Tens of thousands of slogan-chanting North Koreans rallied in Pyongyang vowing to "wipe out" South Korean President Lee Myung-bak's "traitors" whom they accused of defaming their new leader, Kim Jong-un, and of staging inflammatory war games with the United States.
About 150,000 protesters, including many soldiers and students, shouted "Destroy Lee Myung-bak" and "Let's safeguard Supreme Leader Kim Jong-un."
The rally, broadcast live by state TV, appeared to be the largest such event since the young Kim took power after the death of long-time dictator Kim Jong-il in December.
Ri Yong-ho, an army general believed to be one of the fledgling leader Kim's closest confidants in the army, recited a statement issued by the military Friday, threatening again to wage a "sacred war" against the South.
"The Supreme Command of the Korean People's Army solemnly declares once again that it will indiscriminately stage its own-style sacred war to wipe out the group of traitors," Ri read.
The rally ended with a series of military-style marches in groups of hundreds, with protesters waving huge banners and flags in response to cheers from the crowds.
North and South Korea are still technically at war after their 1950-53 conflict ended in a truce, not a peace treaty.
Pyongyang's state media has recently beefed up the rhetoric against South Korea's Lee and military leaders, accusing them of allowing an army unit to hang portraits of the two Kims and "scrawl unspeakable defamatory words" below them.

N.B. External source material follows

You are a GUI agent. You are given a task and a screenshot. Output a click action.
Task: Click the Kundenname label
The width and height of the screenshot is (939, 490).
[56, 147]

The North also accused Lee of "the hideous act aimed at escalating confrontation" during mourning for Kim Jong-il.
South Korean media has said soldiers at a military unit in the western city of Incheon posted the photos of both Kim Jong-un and his father inside a building, along with the inscription: "Let's kill Kim Jong-un."
North Korea regularly warns of retaliation against Seoul and Washington for joint military drills, currently under way, which it sees as an unforgivable provocation.
In 2010, the North shelled a South Korean island near the disputed inter-Korean sea border, killing four people, in retaliation for live-fire exercises by the South.
Many North Korea watchers say the saber-rattling is aimed at consolidating Kim's grip on power and attaining an advantage in the latest round of disarmament-for-aid talks with the United States.
Wednesday, Washington and Pyongyang announced the North had agreed to suspend nuclear tests, uranium enrichment and long-range missile launches and to allow checks by international nuclear watchdog inspectors in return for food aid.
The agreement has been hailed as a path to resuming long-stalled six-party talks, joining the two Koreas, the U.S., China, Japan and Russia, designed to block the North from nuclear arms development.
But North Korea has walked out of such talks many times before, claiming lack of sincerity by the United States.
In the latest saber-rattling, state TV said Saturday Kim Jong-un had visited Panmunjom, the village overseeing the armistice along the world's most heavily-fortified border between the two Koreas.
It was Kim's first trip to the village since his father's death.
KCNA said Kim told soldiers there to "maintain the maximum alertness as they are standing in confrontation with the enemy at all times."